To be done:
a – In the Nanoco news text, rewrite the part that opens with the words containing "On February 3, Nanoco" and closes with "interests of shareholders.", replacing "litigation" with "legal dispute".
b – Answer these questions about the Nanoco news text:
(i) What was the total cash settlement with Samsung?
(ii) In how many tranches was the settlement to be paid?
(iii) Who is Nanoco's chairman?
c – Take the Nanoco news text further, picking up after its final sentence.

On February 3, Nanoco announced that final agreements had been signed to settle litigation with Samsung on a no fault basis for alleged infringement of Nanoco’s intellectual property (IP).

Nanoco said the litigation had been concluded with a $150 million cash settlement to be paid in two equal tranches, with Nanoco retaining over $90 million in net proceeds after litigation costs.

On Friday, Nanoco added: “Nanoco has sought to engage with Mr Hamoodi, including responding to his initial letter.

“A copy of Nanoco’s letter to Mr Hamoodi is available here http://www.rns-pdf.londonstockexchange.com/rns/0649A_1-2023-5-19.pdf.

“Nanoco’s board continues to emphatically reject Mr Hamoodi’s speculative concerns about certain actions and activities involving Nanoco, and does not believe the proposed board changes are in the best interests of shareholders.

“As previously announced, the directors of Nanoco have no intention of stepping down from the board and are confident that the board’s actions and statements over the period of the Samsung litigation were in line with its corporate governance duties, obligations and standards.”

Nanoco chairman Christopher Richards said: “We continue to emphatically reject Mr Hamoodi’s speculative concerns.

Information supplied:
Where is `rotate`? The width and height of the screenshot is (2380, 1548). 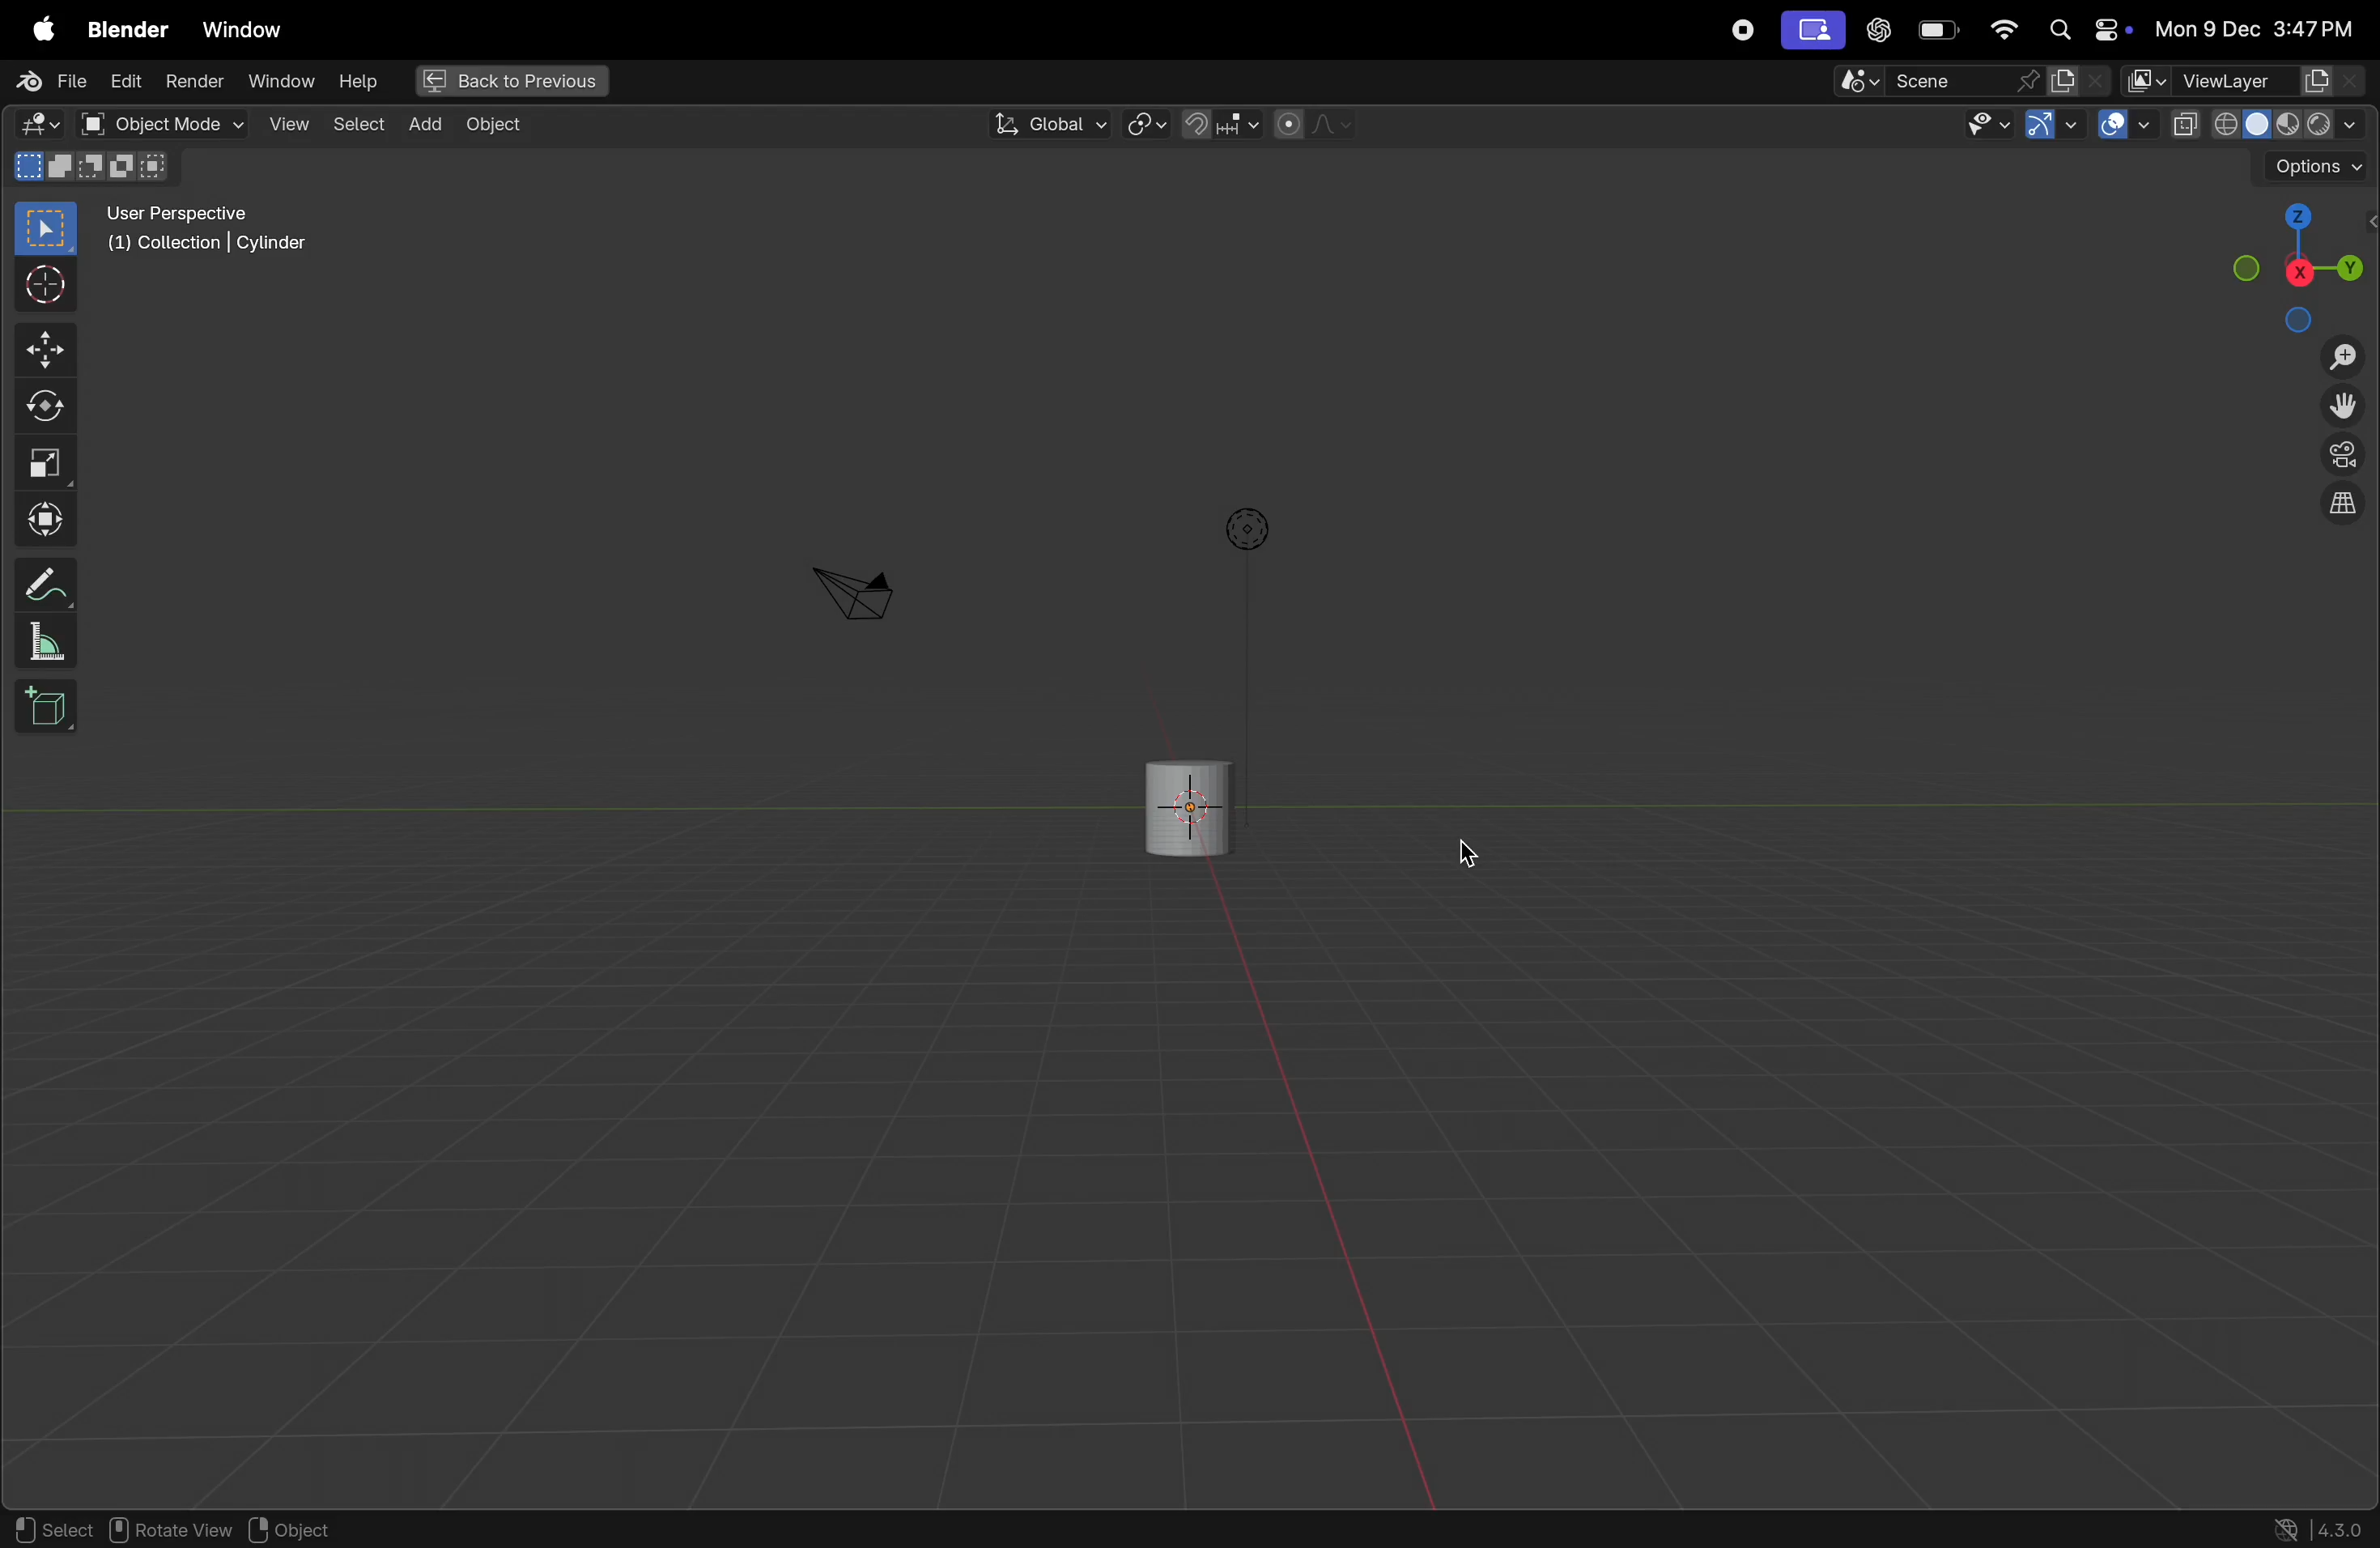 rotate is located at coordinates (41, 402).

Replies:
a –
On February 3, Nanoco announced that final agreements had been signed to settle legal dispute with Samsung on a no fault basis for alleged infringement of Nanoco’s intellectual property (IP).

Nanoco said the legal dispute had been concluded with a $150 million cash settlement to be paid in two equal tranches, with Nanoco retaining over $90 million in net proceeds after legal dispute costs.

On Friday, Nanoco added: “Nanoco has sought to engage with Mr Hamoodi, including responding to his initial letter.

“A copy of Nanoco’s letter to Mr Hamoodi is available here http://www.rns-pdf.londonstockexchange.com/rns/0649A_1-2023-5-19.pdf.

“Nanoco’s board continues to emphatically reject Mr Hamoodi’s speculative concerns about certain actions and activities involving Nanoco, and does not believe the proposed board changes are in the best interests of shareholders.

b –
(i) $150 million
(ii) Two equal tranches
(iii) Christopher Richards

c –
“The board welcomes scrutiny, but his misinterpretation of the past, and consciously selective and factually inaccurate disclosure, including the publication of heavily edited videos, presents a number of events out of context to create a false narrative to mislead our shareholders.

“The proposed board changes are not in the best interests of the company or its shareholders, and would give undue influence to a disgruntled minority shareholder.

“Nanoco is at an exciting inflection point, with the litigation proceeds fully underpinning our organic business which has significant growth opportunities.

“Mr Hamoodi’s proposals would be damaging and disruptive to Nanoco’s future prospects and, if successful, would result in an exodus of key talent from the business.”